Recent plays have included The White Hart and Me… Dancing for RTÉ in Dublin; No Help When Dead (2010) for BBC Scotland; Maidens' Trip (2010) for BBC Radio 4 and The Quest of Donal Q (2011), starring Billy Connolly and Brian Cox, for BBC Scotland and Radio 4.

===Theatre===
- 1988 Passing By: a trilogy at the Old Red Lion Theatre, Islington, directed by Dominic Dromgoole and starring Julie Covington.
- The Eagle: Traverse Theatre, Edinburgh.
- Stations: Traverse Theatre, Edinburgh and Tron Theatre, Glasgow.
- 1991 A Bright Light Shining: Bush Theatre, London, directed by Dominic Dromgoole, with John Hannah, Ewen Bremner and Joanna Roth.
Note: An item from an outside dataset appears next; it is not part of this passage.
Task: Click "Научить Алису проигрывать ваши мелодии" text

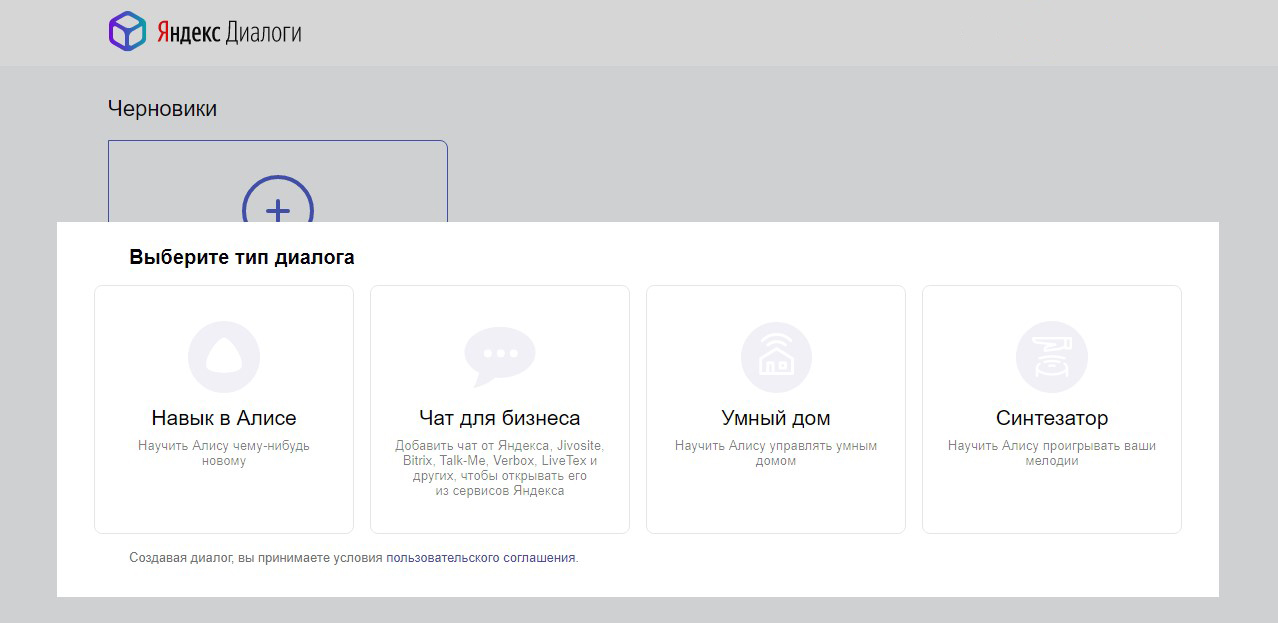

- 1993 The Chinese Wolf: Bush Theatre, London, directed by Dominic Dromgoole, with Maureen Beattie and Desmond Barrit.
- 1994 The Mark: Cockpit Theatre, London.
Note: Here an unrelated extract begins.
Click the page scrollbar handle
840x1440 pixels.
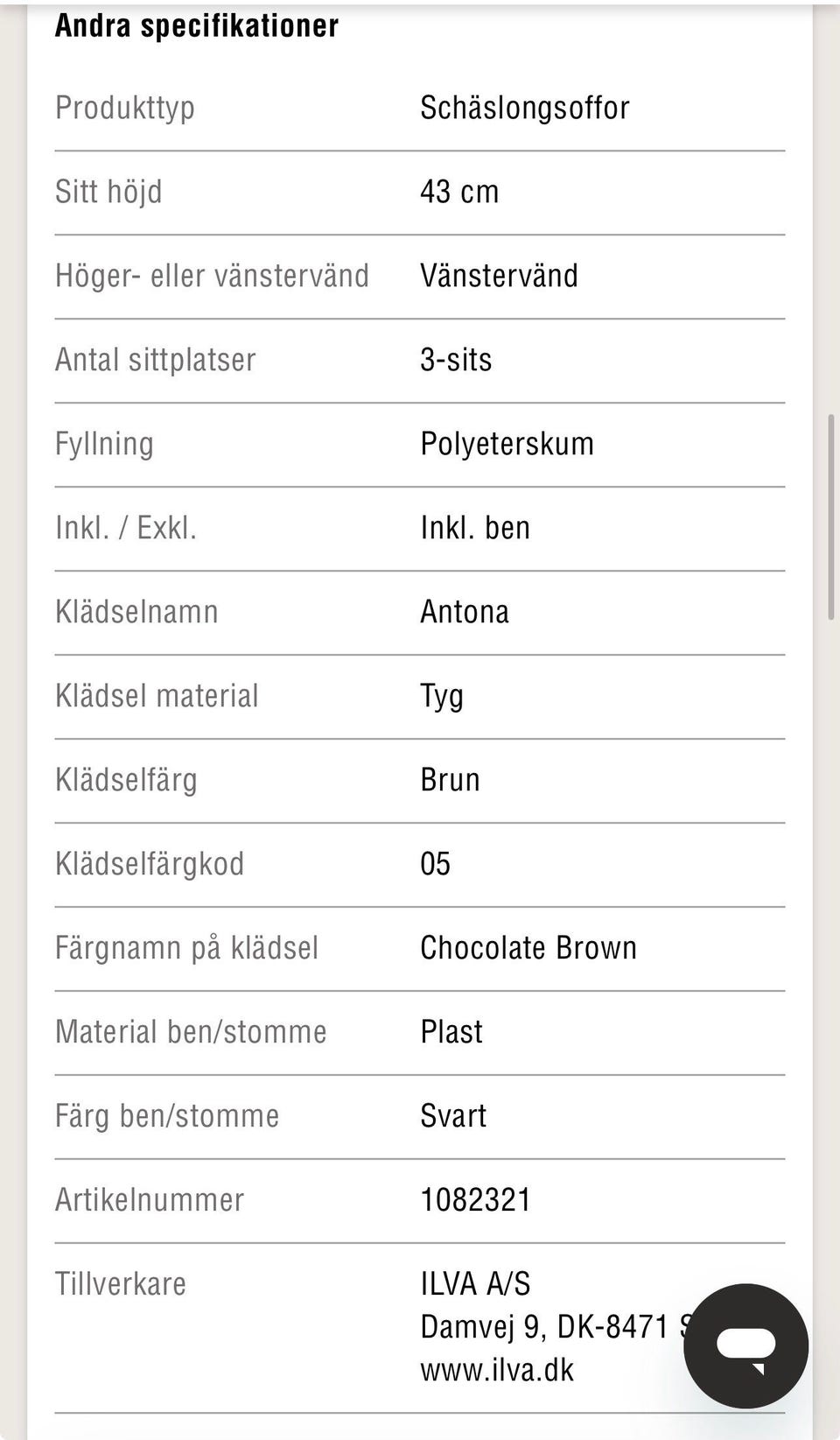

- 1996 Buried Treasure: The Lyric Theatre (Hammersmith), directed by Robin Lefevre, with Alexander Morton and Jennifer Black.
- 1997 The Golden Door: a children's play performed at The National Theatre, London.
- 1998 Me Dancing: The Other Place, Stratford-upon-Avon.
His latest piece Couchsong, in which a therapist hauls her couch out into the garden and the story takes off from there, is yet to be performed.

===Books===
Ashton has chronicled further exploits of McLevy, the character first introduced on the radio, in a series of novels.

- 2006 The Shadow of the Serpent
- 2007 Fall from Grace
- 2009 A Trick of the Light
- 2013 Nor Will He Sleep
All are published by Polygon/Birlinn.